- Required action
Can you rewrite everything in the material from the line containing "Image resolution: width=1348" down to the line containing "data-label-single-wafer-2021: 71% is", with "pixels" renamed to "px" and nothing else changed? Leave the pictures out.
(Beginning of Records for the exercise)
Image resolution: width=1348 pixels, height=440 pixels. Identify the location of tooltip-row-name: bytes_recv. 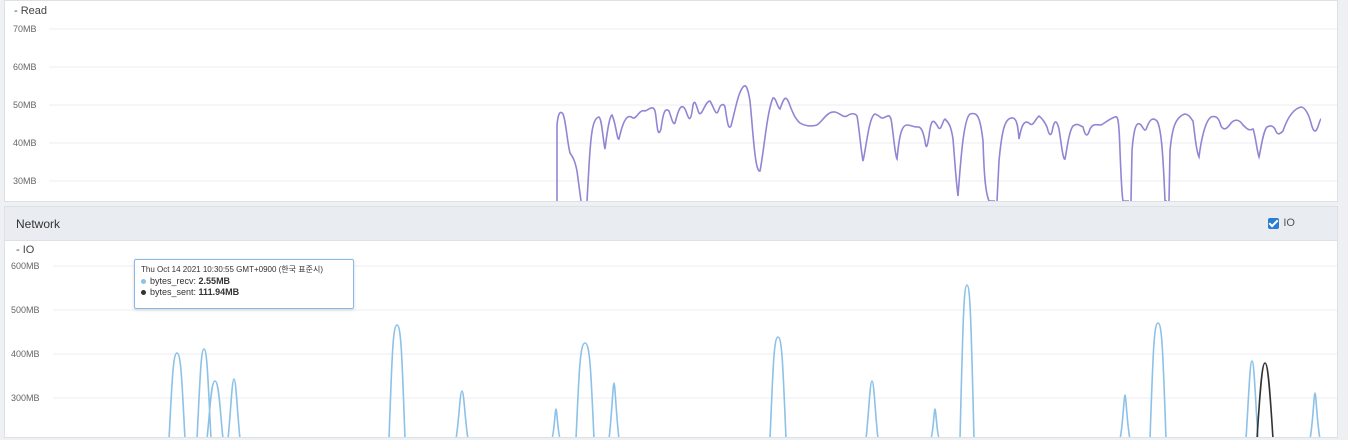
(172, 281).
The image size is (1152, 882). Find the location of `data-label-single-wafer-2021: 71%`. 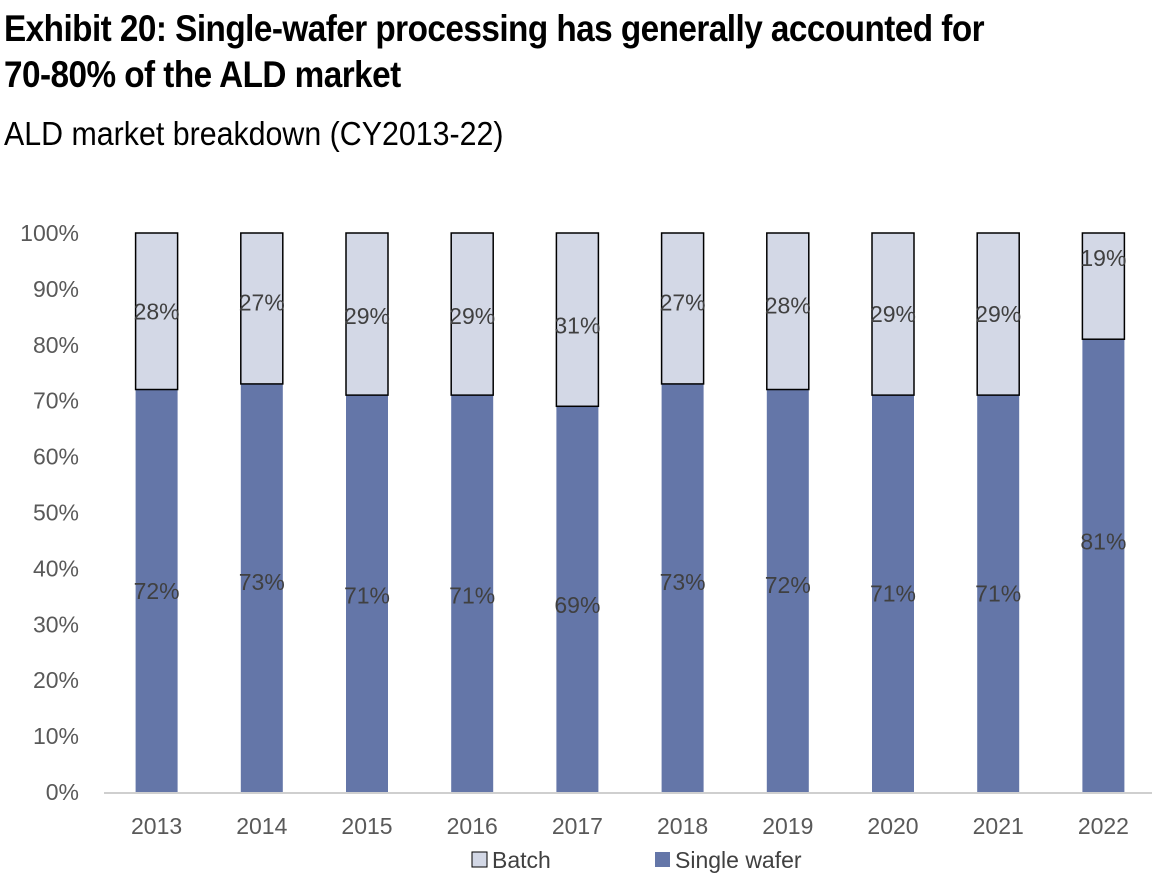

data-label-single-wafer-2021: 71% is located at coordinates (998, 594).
(End of Records for the exercise)
(Beginning of Records for the exercise)
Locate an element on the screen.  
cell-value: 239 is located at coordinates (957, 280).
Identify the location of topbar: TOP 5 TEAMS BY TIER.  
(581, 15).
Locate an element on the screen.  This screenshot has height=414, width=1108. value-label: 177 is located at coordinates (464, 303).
(End of Records for the exercise)
- Exercise result
Image resolution: width=1348 px, height=440 px. Identify the location of tooltip-row-name: bytes_recv. 
(172, 281).
The image size is (1152, 882). Find the location of `data-label-single-wafer-2021: 71%`. 

data-label-single-wafer-2021: 71% is located at coordinates (998, 594).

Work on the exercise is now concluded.